Passage provided =>
• • • • • • •

Response to Red Q’s Immigration Notes

Politicians naturally respond to the challenges posed by the easy flow of goods, people and ideas across frontiers by pretending they can resolve these challenges with isolated exercises of political will and legislation. The harsh anti-immigrant laws proposed by the U.S. House of Representatives defy not only common decency and humanity but the very way the global economy works today. The House legislation proves that change is too important to be left to politicians, as do France’s attempts to tinker with the social model that is in deep trouble.

These global connections need to be grasped and articulated to divide more equitably the prosperity that globalization brings for some and the burdens of unemployment or low wages that others experience.

from Jim Hoagland, Washington Post Op-Ed Columnist

Red Queen I read your draft before you published. I will not post until you do. I apologize if I am jumping the gun.

In your post Red Queen you state that: Since the begining our country has evolved by the inclusion of new waves of people. The Germans, Italians and Irish all started as immigrant groups who were feared and loathed upon their arrival, but were eventually included into society and enhanced our culture. We wouldn’t even have labor laws had it not been for Irish immigrants who brought the solutions they couldn’t use in Ireland here where they could be implemented.

This is true, but the nation stood a different condition than it does now. It still contained frontier, which to capitalists meant unexploited resources. Additionally, I have some problems seeing that wave of immigration as heroic. The Europeans came in and filled up space that previously belonged to American-Indians; had not there have been pressure exerted in the form of new resources and new jobs required, the rightful owners of this land could have been in a much better state than they are now. The Euro immigrants also stole livelihood from ex-slaves who certainly could have done the jobs Euros did. Indeed, not only did the incoming population prevent the employment of a class of people who, in part, created the prosperity the westrn world enjoys to this day, but they subjected them to onerous treatment in the form of violence, exclusion and mental anguish that continues through our time. So the diversity you speak of is all strawberries and cream as long as it is not black. Even then we see the U. S. as a waste spigot of European problems poured over another undeserving, but unfortunate population.

• • • • • • •

Saved data entries =>

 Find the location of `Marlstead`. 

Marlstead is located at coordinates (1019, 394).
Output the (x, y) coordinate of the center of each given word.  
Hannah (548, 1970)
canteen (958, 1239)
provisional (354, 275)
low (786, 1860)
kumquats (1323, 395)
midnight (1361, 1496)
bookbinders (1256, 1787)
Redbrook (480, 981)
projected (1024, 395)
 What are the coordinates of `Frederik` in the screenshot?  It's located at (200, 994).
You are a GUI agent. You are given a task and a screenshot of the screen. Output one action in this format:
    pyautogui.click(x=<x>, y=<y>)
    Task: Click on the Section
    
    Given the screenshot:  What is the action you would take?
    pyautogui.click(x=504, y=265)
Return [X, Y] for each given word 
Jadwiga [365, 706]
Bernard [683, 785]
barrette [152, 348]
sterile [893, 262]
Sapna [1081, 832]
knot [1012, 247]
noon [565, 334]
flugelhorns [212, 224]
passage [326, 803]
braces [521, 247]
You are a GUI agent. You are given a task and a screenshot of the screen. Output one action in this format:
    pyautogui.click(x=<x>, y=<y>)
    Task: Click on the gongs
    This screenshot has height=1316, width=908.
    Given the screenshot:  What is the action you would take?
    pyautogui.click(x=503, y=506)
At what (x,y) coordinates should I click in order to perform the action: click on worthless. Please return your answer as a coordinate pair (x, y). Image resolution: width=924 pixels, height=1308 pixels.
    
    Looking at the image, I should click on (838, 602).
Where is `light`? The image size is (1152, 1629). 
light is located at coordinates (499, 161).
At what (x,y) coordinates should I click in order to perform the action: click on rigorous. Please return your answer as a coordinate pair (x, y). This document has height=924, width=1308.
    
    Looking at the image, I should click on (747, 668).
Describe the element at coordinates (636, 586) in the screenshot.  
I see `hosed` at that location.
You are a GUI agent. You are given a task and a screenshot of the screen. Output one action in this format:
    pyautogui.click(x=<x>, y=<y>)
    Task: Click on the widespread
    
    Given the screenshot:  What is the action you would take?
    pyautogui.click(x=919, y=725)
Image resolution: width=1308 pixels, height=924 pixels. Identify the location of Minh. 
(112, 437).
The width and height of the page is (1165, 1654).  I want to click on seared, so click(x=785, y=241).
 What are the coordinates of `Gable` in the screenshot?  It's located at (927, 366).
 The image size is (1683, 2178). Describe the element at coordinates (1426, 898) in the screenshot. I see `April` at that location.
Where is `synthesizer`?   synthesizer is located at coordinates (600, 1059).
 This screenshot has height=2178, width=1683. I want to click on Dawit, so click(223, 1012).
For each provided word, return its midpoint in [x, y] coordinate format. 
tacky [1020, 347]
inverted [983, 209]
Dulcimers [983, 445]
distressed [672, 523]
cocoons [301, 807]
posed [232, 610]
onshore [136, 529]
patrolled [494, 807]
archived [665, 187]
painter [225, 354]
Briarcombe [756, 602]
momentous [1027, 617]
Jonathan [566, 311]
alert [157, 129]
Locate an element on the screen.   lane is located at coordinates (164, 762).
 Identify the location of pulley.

• • • • • • •

Given problem 1 =>
In the rows, take the lines from the first one through the line containing "barrette [152, 348]", change "Find the location of" to "Give the position of", and write those lines out again with nothing else altered.
Given problem 2 =>
Extend the response to Red Queen's immigration notes past its last sentence.

Final answer 1 =>
 Give the position of `Marlstead`. 

Marlstead is located at coordinates (1019, 394).
Output the (x, y) coordinate of the center of each given word.  
Hannah (548, 1970)
canteen (958, 1239)
provisional (354, 275)
low (786, 1860)
kumquats (1323, 395)
midnight (1361, 1496)
bookbinders (1256, 1787)
Redbrook (480, 981)
projected (1024, 395)
 What are the coordinates of `Frederik` in the screenshot?  It's located at (200, 994).
You are a GUI agent. You are given a task and a screenshot of the screen. Output one action in this format:
    pyautogui.click(x=<x>, y=<y>)
    Task: Click on the Section
    
    Given the screenshot:  What is the action you would take?
    pyautogui.click(x=504, y=265)
Return [X, Y] for each given word 
Jadwiga [365, 706]
Bernard [683, 785]
barrette [152, 348]

Final answer 2 =>
You also state: The deal with immigrants has been this- you come to our country, you work the crap jobs, and your children will have a better future. We get cheap labor and a source of tax revenue, they get education for their children and more freedom from persecution and abject (dollar a day) poverty.

The state of immigration is not quite that clear. On MacNiel-Lehrer last night (3/31) a think-tank person raised the fact that a few years ago U. S. doctors complained that too many foriegn doctors were threatening their wages. Consequently, they lobbied Congress and made the entry of these immigrants much more difficult. The same can be said for any high-end labor group. They have and will fight to keep their high wages, and not give a shit about low-end jobs. Hence, their wages are protected and they get the benefit pay low wages in the form of lower prices. If foriegn professionals were allowed the same free entry to our country, we would all pay lower prices in the forms of better infrastucture (lower enginnering costs) and health-care (lower doctor and research fees). Instead the entry comes in the form of low end jobs that brings the pay rates for any jobs close to the minimum wage down.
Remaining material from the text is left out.